### INSTRUCTIONS TO FOLLOW
Start with the line that holds "You are a GUI". Please copy it and each remaining line below exactly, leaving pictures out.

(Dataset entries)
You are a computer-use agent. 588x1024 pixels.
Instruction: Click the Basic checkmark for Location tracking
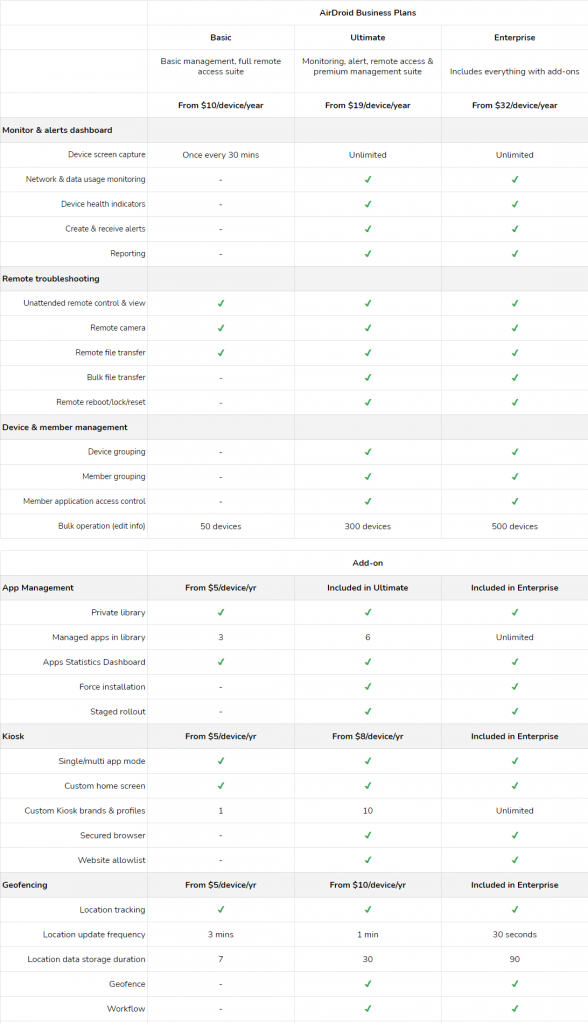coord(221,910)
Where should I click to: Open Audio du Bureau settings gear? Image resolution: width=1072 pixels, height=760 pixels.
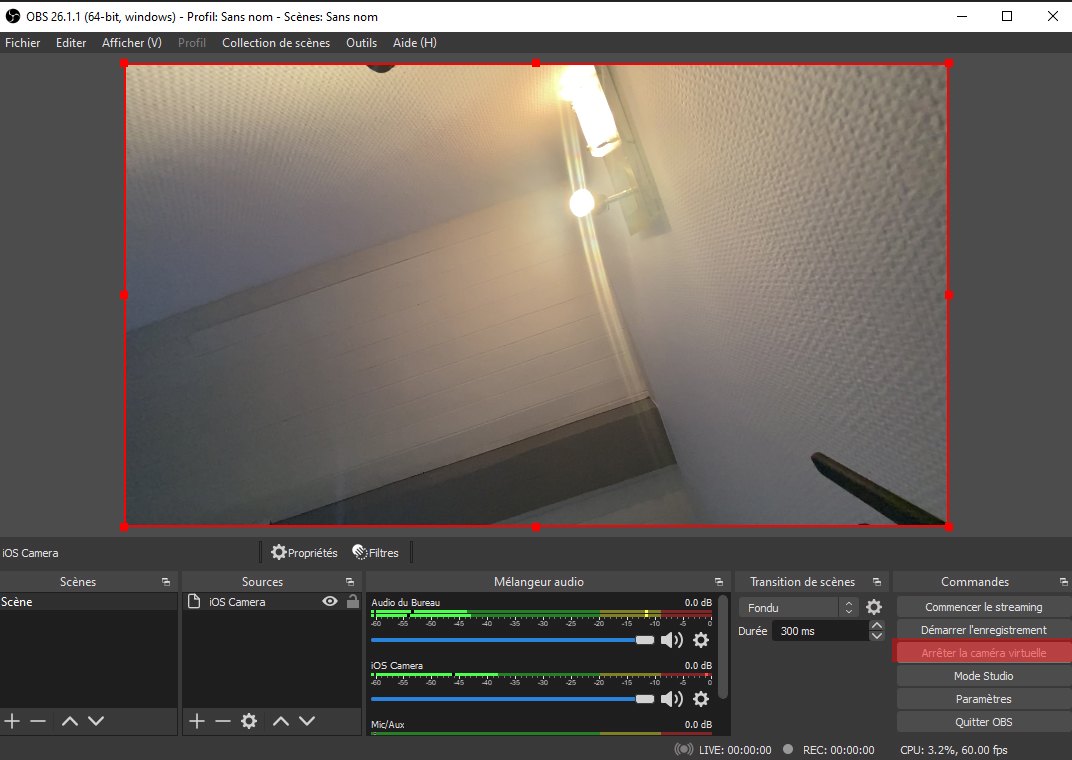point(701,640)
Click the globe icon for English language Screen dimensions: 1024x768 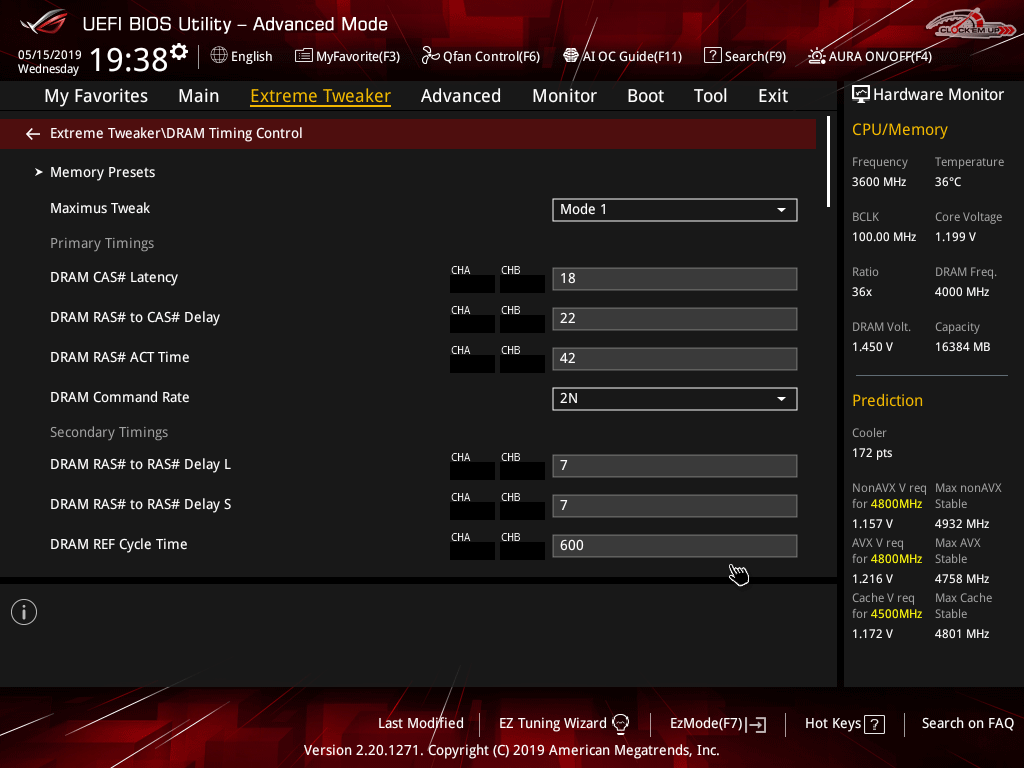tap(219, 56)
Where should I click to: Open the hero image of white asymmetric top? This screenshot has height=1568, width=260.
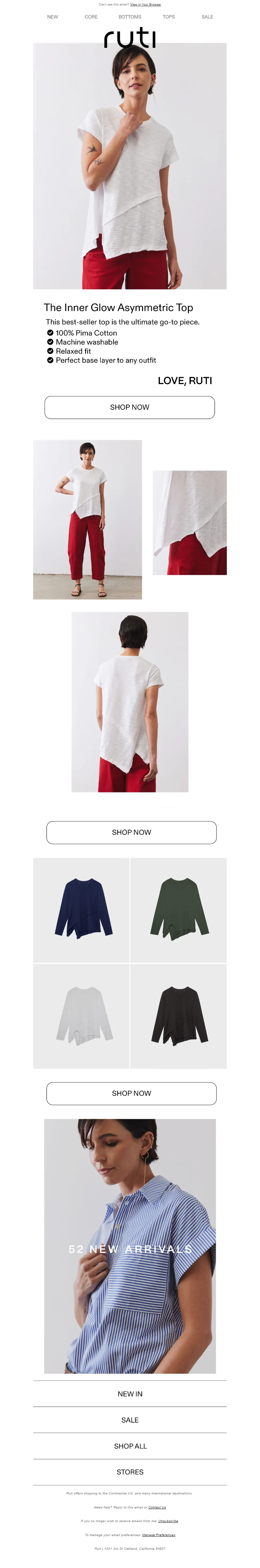point(130,166)
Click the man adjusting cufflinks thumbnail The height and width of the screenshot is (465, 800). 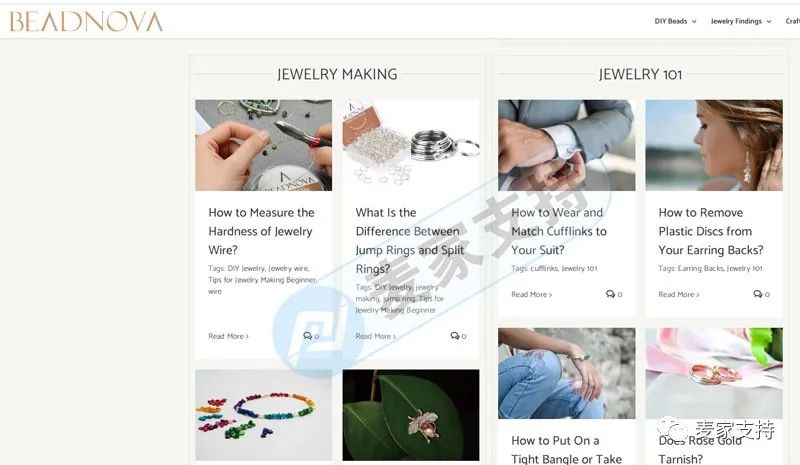tap(567, 145)
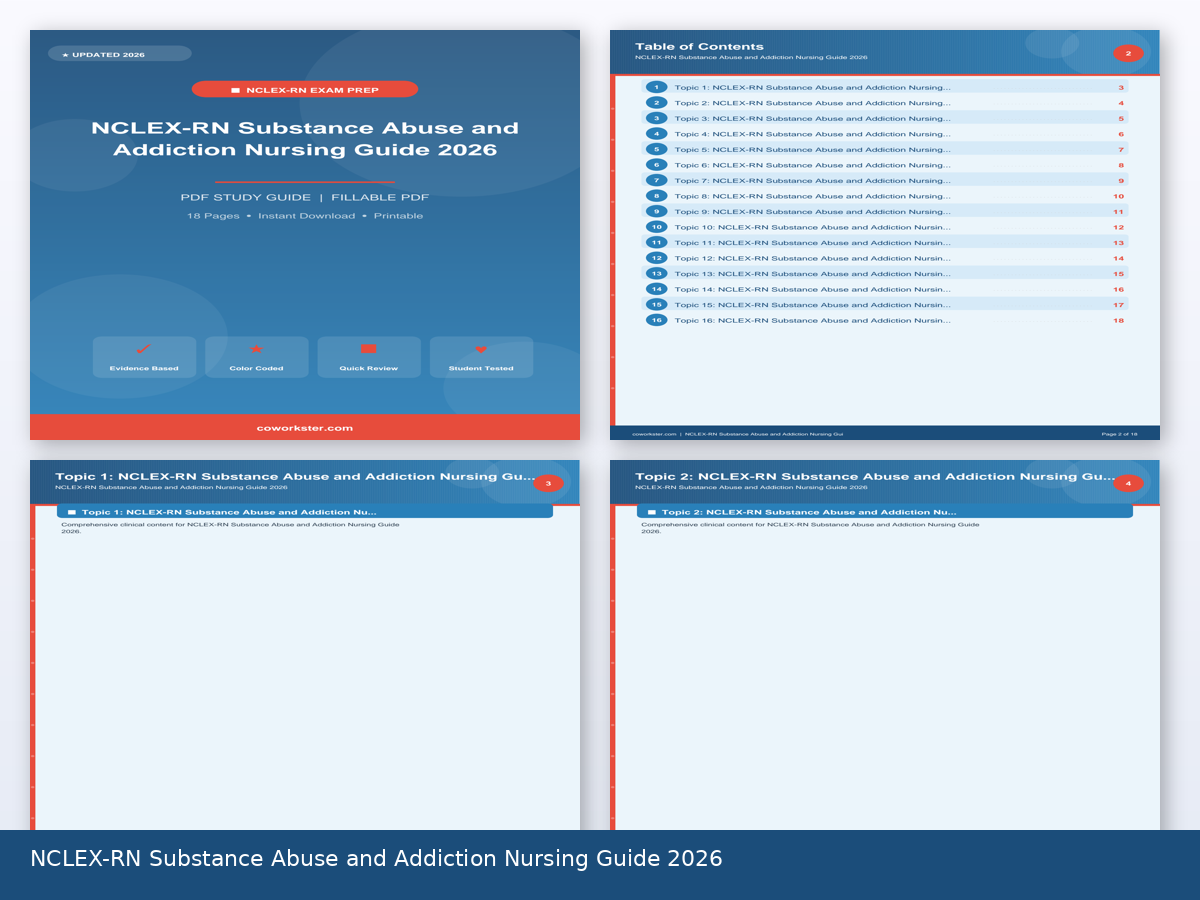Screen dimensions: 1200x900
Task: Switch to the Topic 2 page header
Action: click(x=880, y=477)
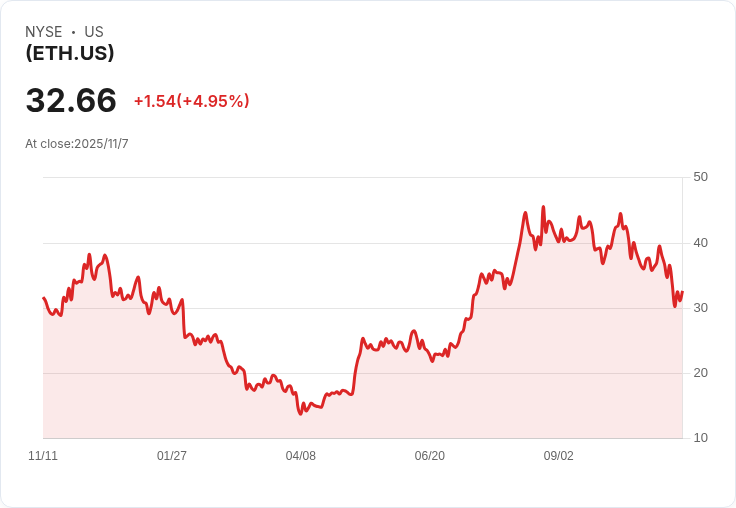Click the 20 price axis label

[700, 373]
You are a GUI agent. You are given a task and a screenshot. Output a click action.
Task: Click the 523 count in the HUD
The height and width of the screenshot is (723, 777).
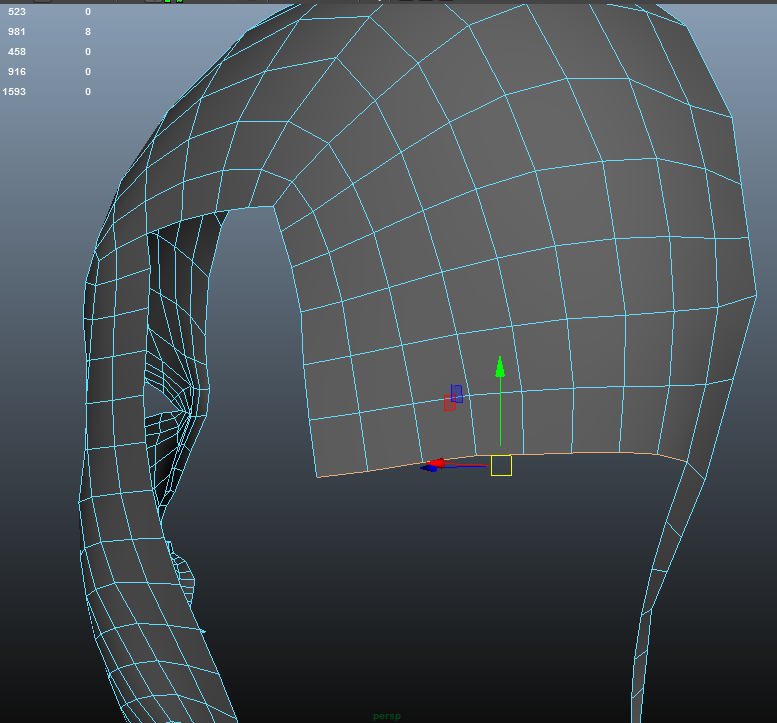pyautogui.click(x=16, y=12)
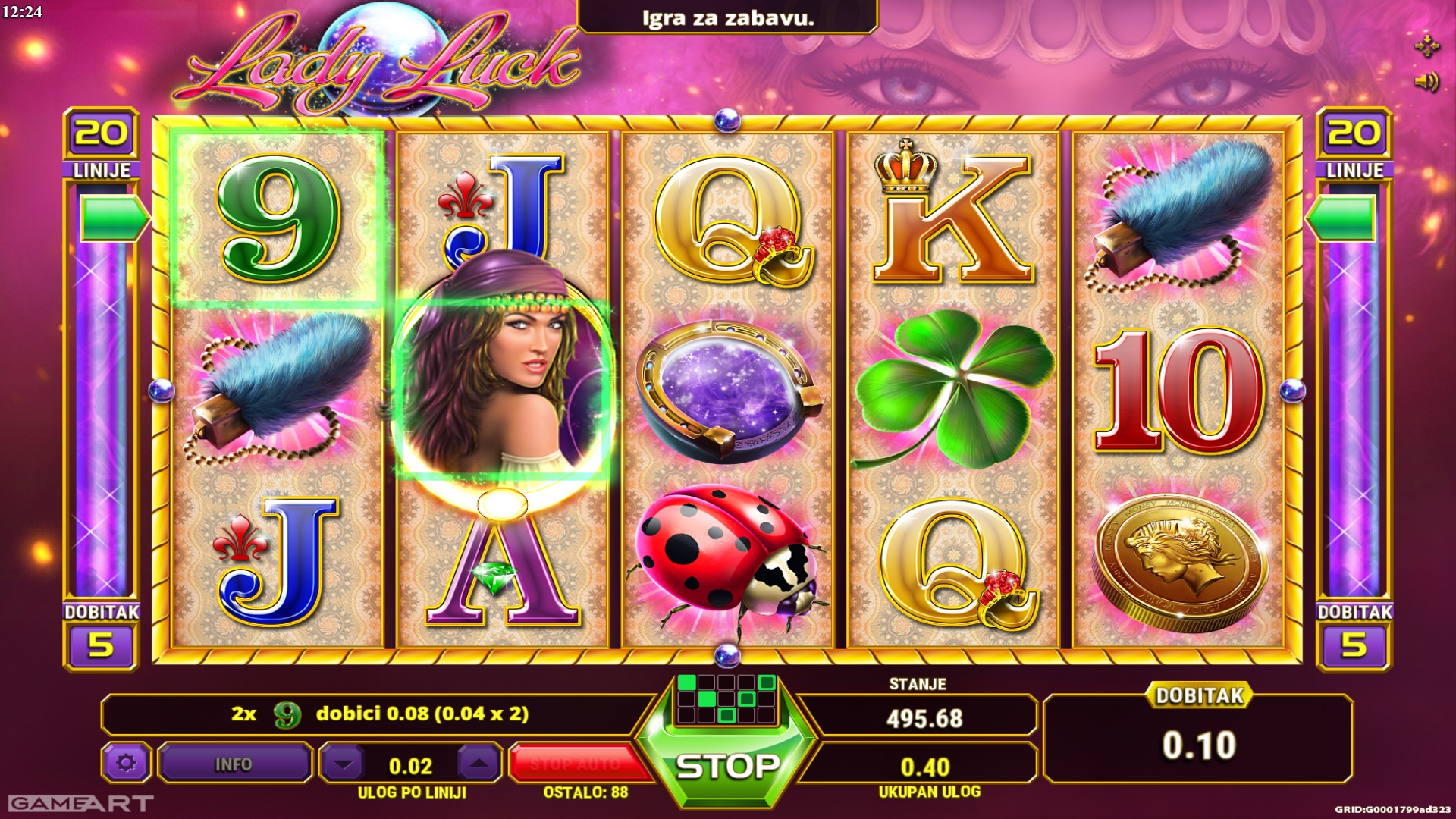This screenshot has width=1456, height=819.
Task: Hit the green STOP spin button
Action: pos(726,766)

### RESULT OF THIS EXERCISE
You are a GUI agent. You are given a task and a screenshot. Output a click action.
Task: Click the 523 count in the HUD
The height and width of the screenshot is (723, 777).
pyautogui.click(x=16, y=12)
This screenshot has width=1456, height=819.
Task: Hit the green STOP spin button
Action: pos(726,766)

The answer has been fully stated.